Task details:
Copy exactly, and only, the lines from the line containing "Screen dimensions: 1366x811" through the last line of the records below, both included, and leave out any pictures.

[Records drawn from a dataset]
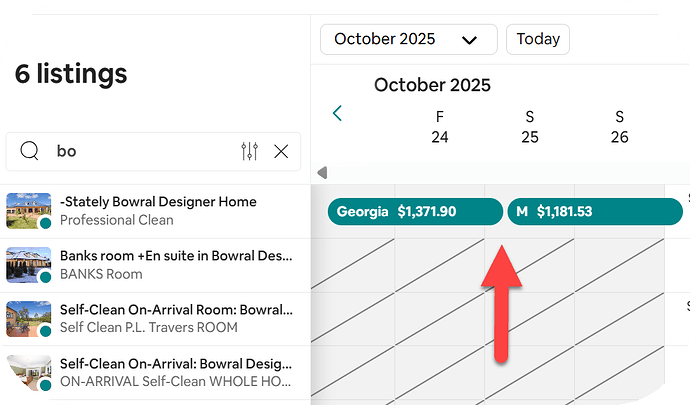Viewport: 690px width, 405px height.
Task: Go to previous dates with left chevron
Action: [337, 113]
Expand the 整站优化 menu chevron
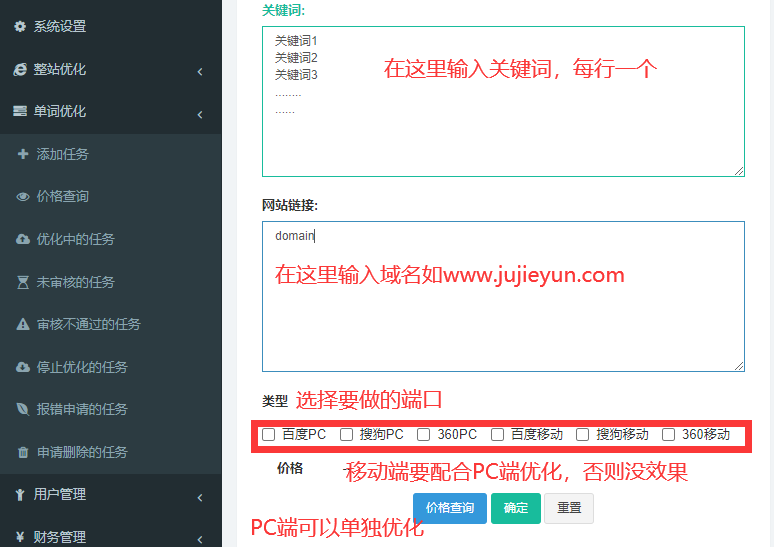774x547 pixels. [x=200, y=71]
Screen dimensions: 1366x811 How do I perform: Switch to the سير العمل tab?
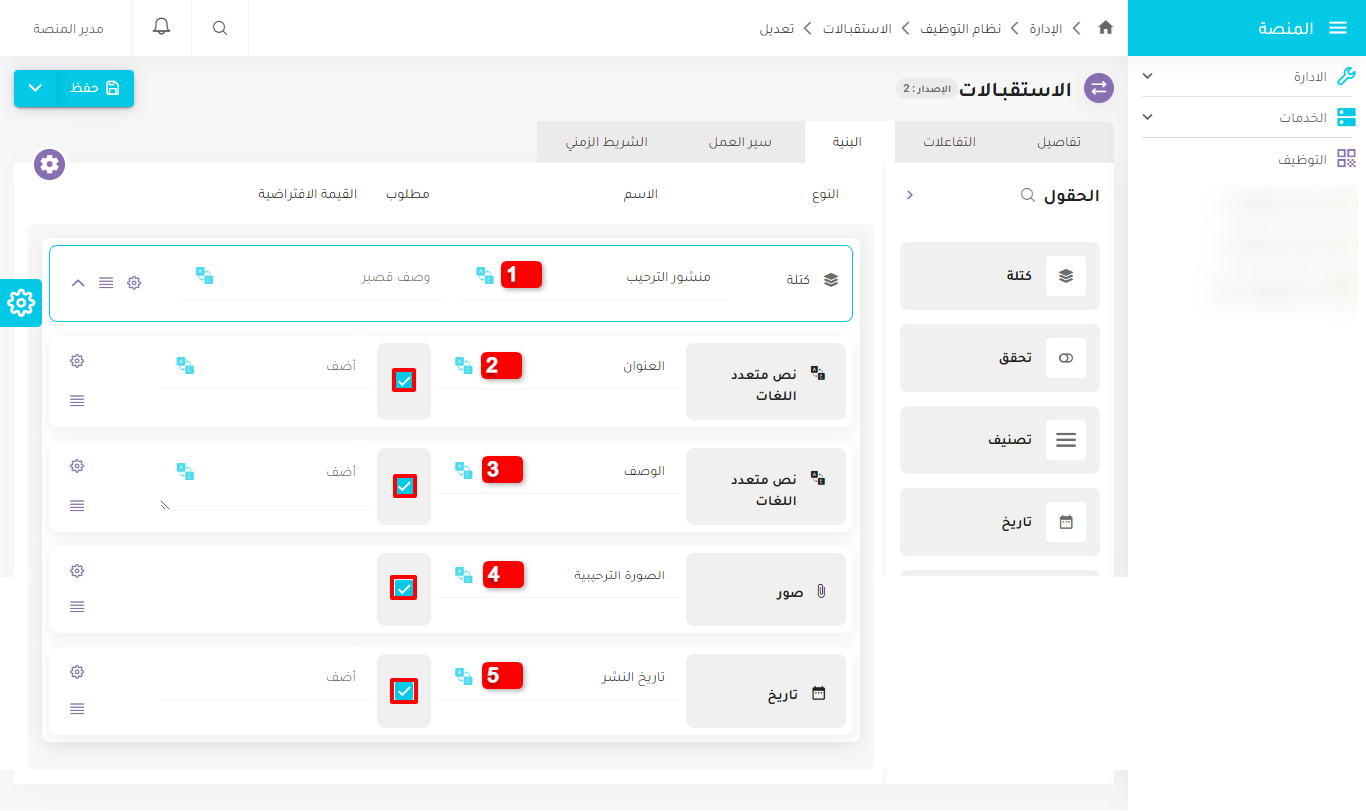[x=742, y=141]
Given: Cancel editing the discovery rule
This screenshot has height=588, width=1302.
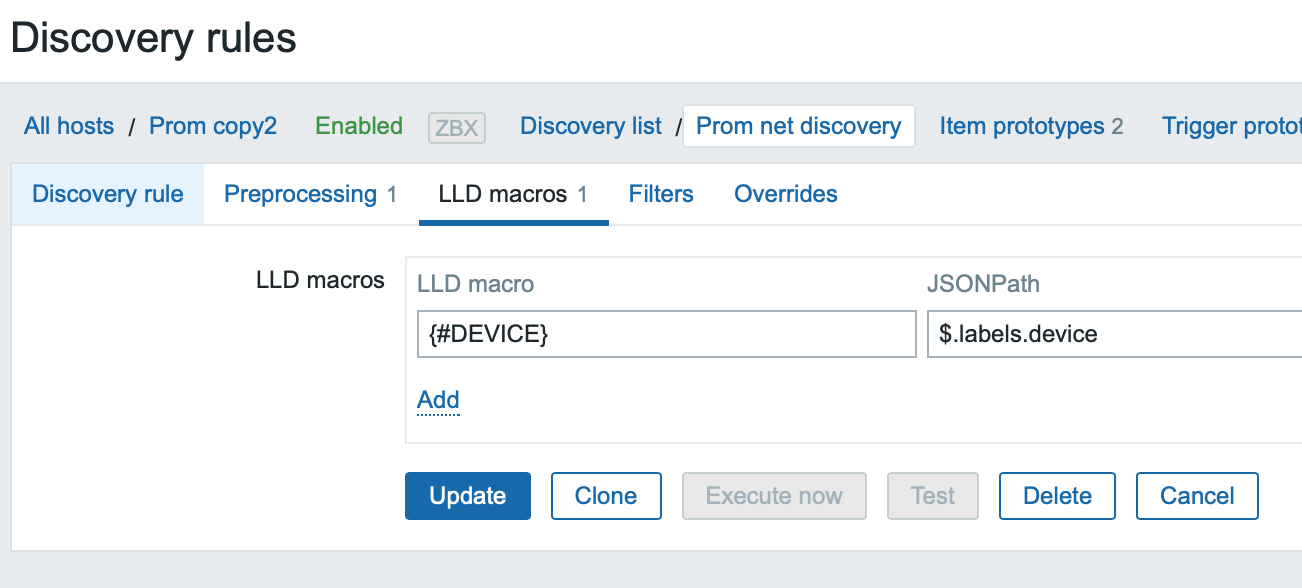Looking at the screenshot, I should coord(1197,496).
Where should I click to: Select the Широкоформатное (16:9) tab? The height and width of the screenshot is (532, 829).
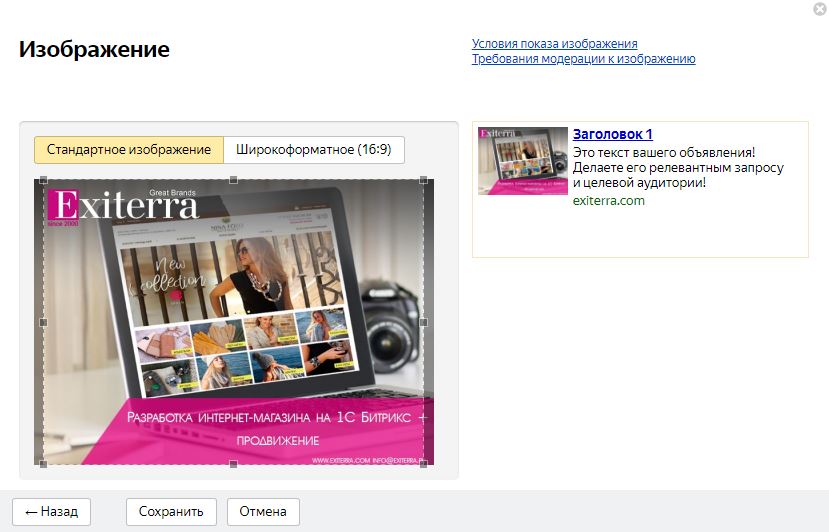pyautogui.click(x=313, y=150)
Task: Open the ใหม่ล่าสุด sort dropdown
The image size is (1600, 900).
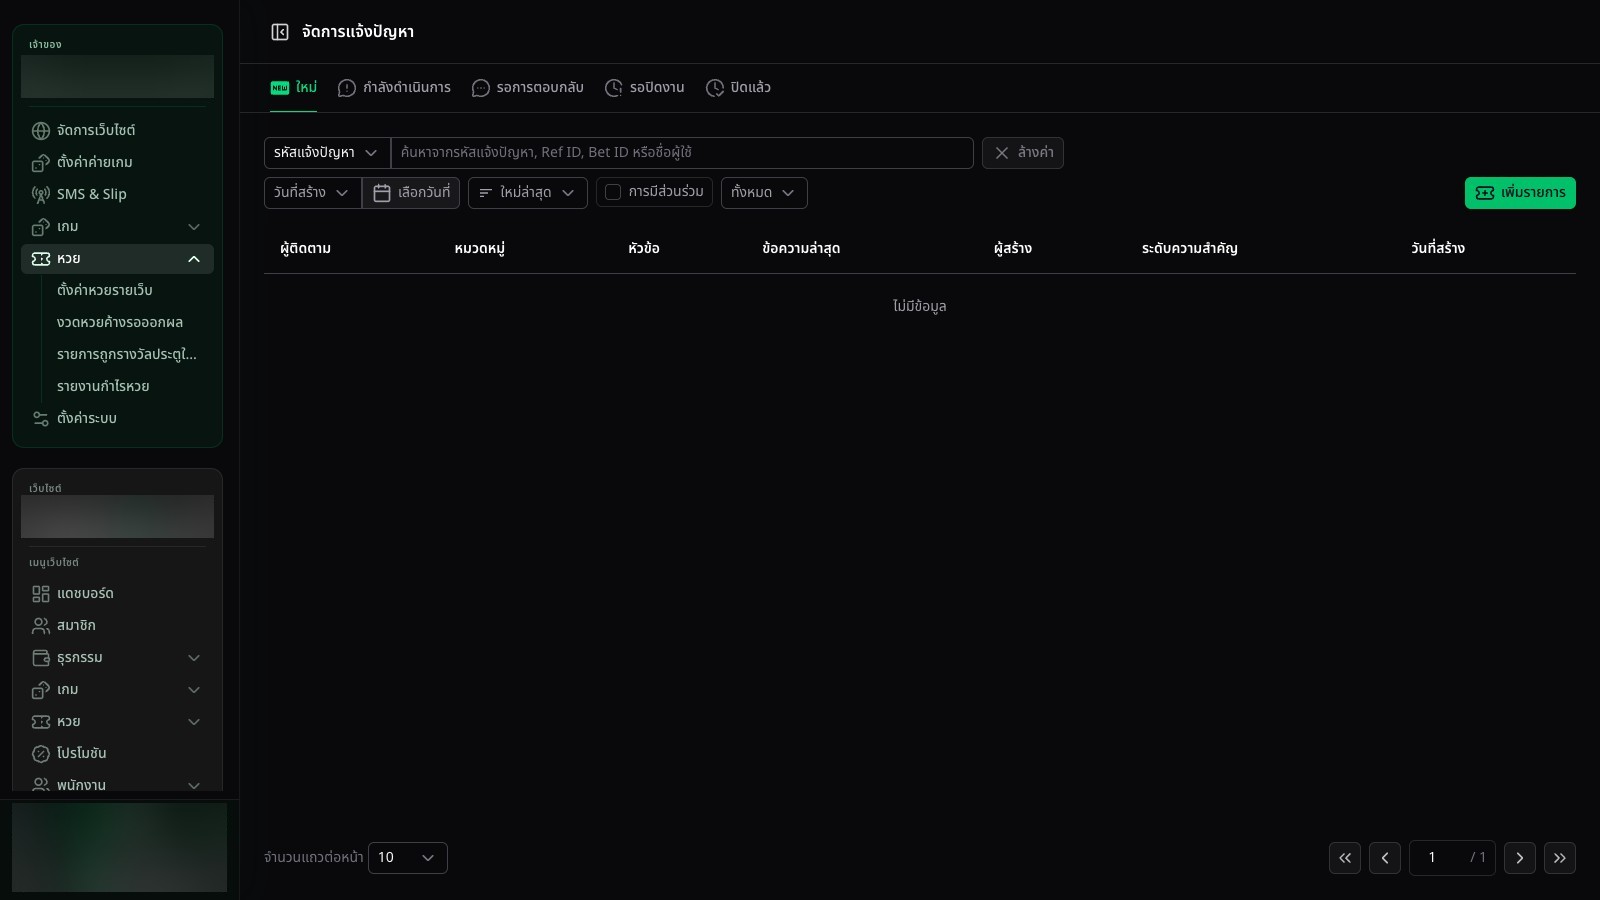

Result of the exercise:
Screen dimensions: 1366x811 How do I perform: Switch to the سير العمل tab?
[x=742, y=141]
Given: Cancel editing the discovery rule
This screenshot has height=588, width=1302.
Looking at the screenshot, I should coord(1197,496).
Where should I click to: Select the Широкоформатное (16:9) tab? The height and width of the screenshot is (532, 829).
pyautogui.click(x=313, y=150)
Task: Open the ใหม่ล่าสุด sort dropdown
The image size is (1600, 900).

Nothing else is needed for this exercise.